Resting-State Temporal Synchronization Networks Emerge from Connectivity Topology and Heterogeneity
Fig 3
Community structure of spatiotemporal synchronization patterns.
a) The temporal evolution of the synchronization matrix is represented in a n×n×T tensor T. The tensor can be factorized as a sum of K rank-one tensors, each one being an outer product of three vectors, ak, bk, ck, of dimension equal to n, n, and T, respectively (Equation 8). The network communities are contained in the vectors ak, the elements of which give the participation weight of each node (i.e., brain region) in the community k. The temporal activation sk(t) of each community k is related to ck and to the participation weights as: sk(t) = ck(t)Σjak(j). b) Detected community patterns (ak. akT) for the example session #1. c) Top: temporal activation strength of each community, for the scanning session #1 (same colors as in (b)).

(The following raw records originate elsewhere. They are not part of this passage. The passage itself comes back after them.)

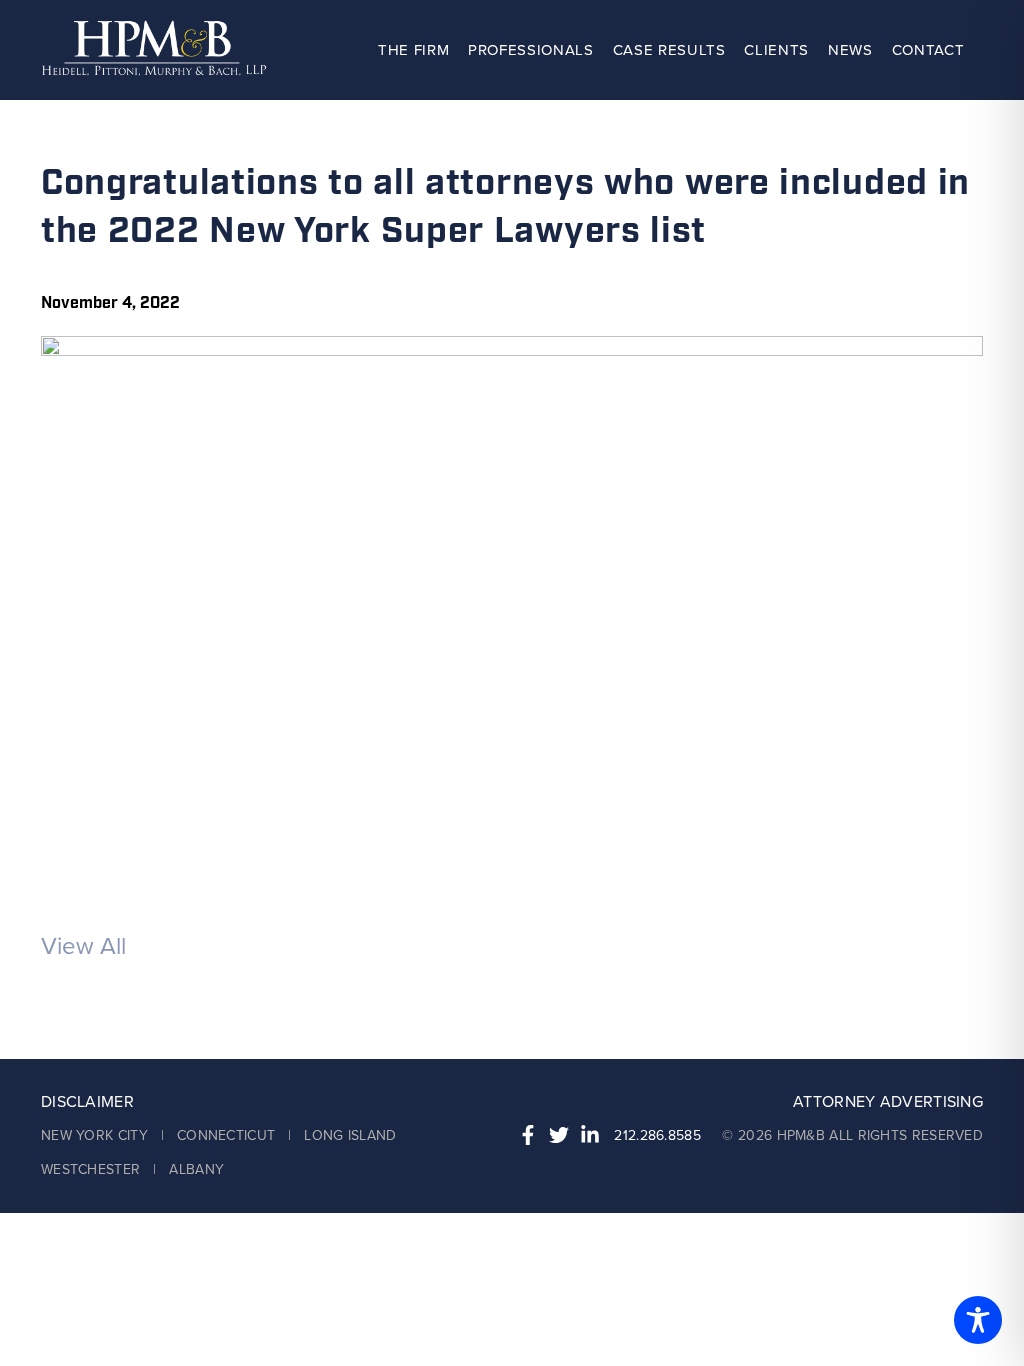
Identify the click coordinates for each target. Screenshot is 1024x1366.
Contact (928, 50)
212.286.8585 (657, 1135)
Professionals (531, 50)
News (850, 50)
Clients (776, 50)
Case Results (669, 50)
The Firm (413, 50)
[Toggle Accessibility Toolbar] (978, 1320)
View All (83, 946)
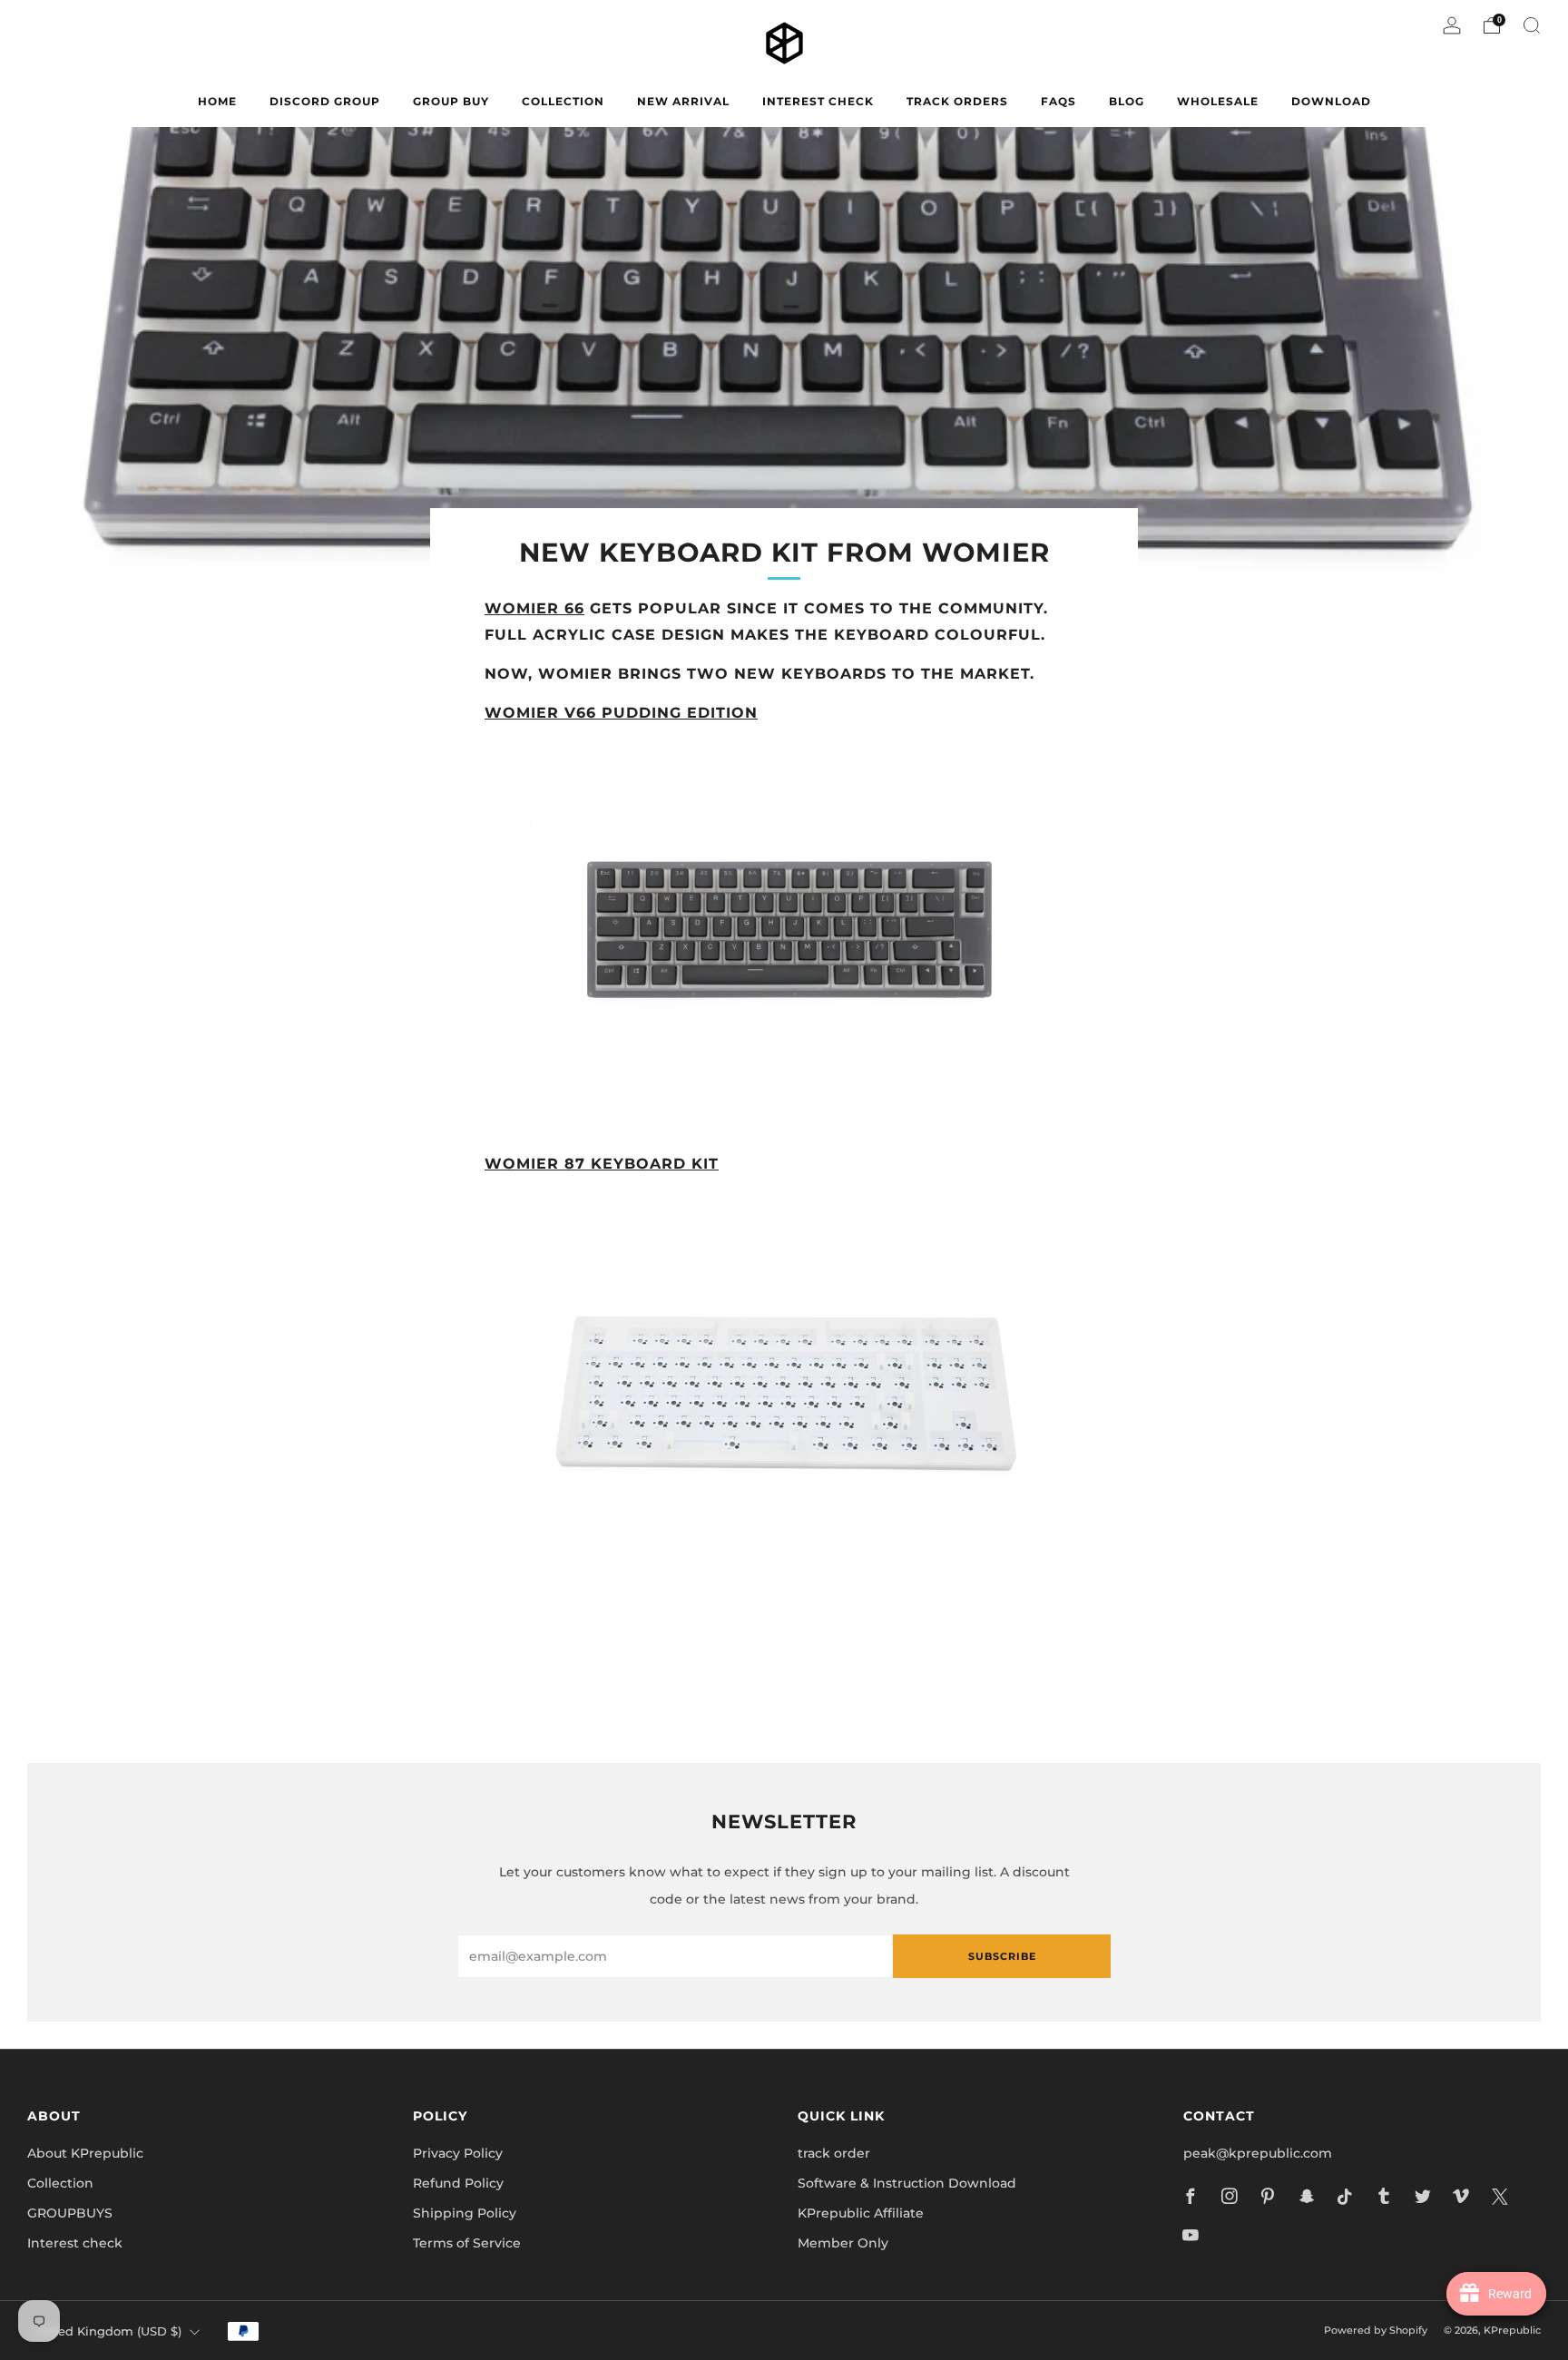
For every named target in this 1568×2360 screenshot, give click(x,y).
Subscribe (1002, 1956)
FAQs (1058, 101)
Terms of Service (467, 2243)
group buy (451, 101)
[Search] (1532, 25)
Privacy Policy (458, 2153)
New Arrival (683, 101)
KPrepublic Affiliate (861, 2213)
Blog (1126, 101)
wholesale (1218, 101)
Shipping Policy (464, 2213)
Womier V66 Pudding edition (621, 712)
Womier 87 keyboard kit (602, 1163)
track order (834, 2153)
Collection (60, 2183)
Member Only (843, 2243)
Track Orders (957, 101)
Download (1331, 101)
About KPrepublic (85, 2153)
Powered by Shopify (1375, 2330)
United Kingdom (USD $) (107, 2331)
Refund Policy (458, 2183)
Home (217, 101)
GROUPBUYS (70, 2213)
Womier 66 (534, 608)
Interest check (818, 101)
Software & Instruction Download (907, 2183)
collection (563, 101)
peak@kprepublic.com (1257, 2153)
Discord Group (325, 101)
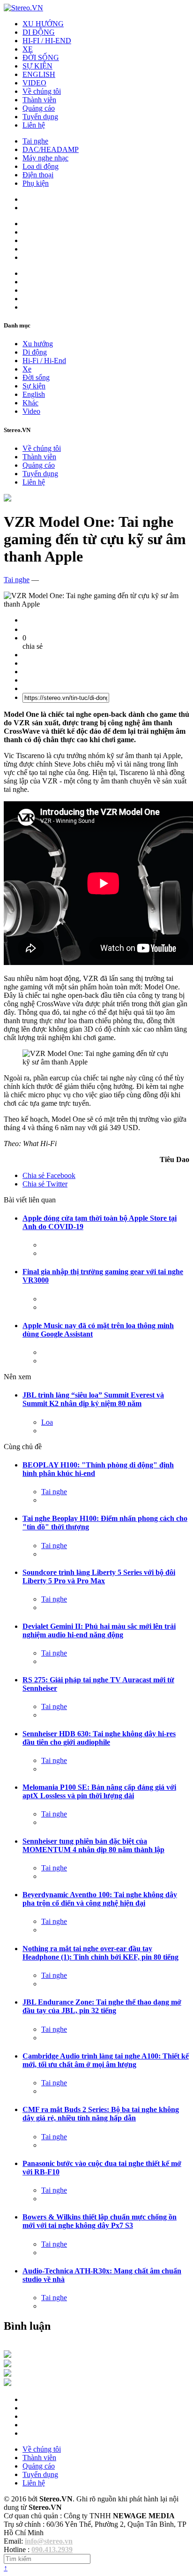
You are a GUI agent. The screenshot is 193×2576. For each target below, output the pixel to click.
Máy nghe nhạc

Bottom: temporal evolution of both the order parameter R(t) (left y-axis) and the total activation strength [S(t) = Σksk(t)] (right y-axis), for session #1. d-e) same as (b-c) but for session #7. f) Correlation matrix between all detected communities from all scanning sessions (top), re-arranged according to cluster membership. Bottom: corresponding dendrogram based on correlation coefficients.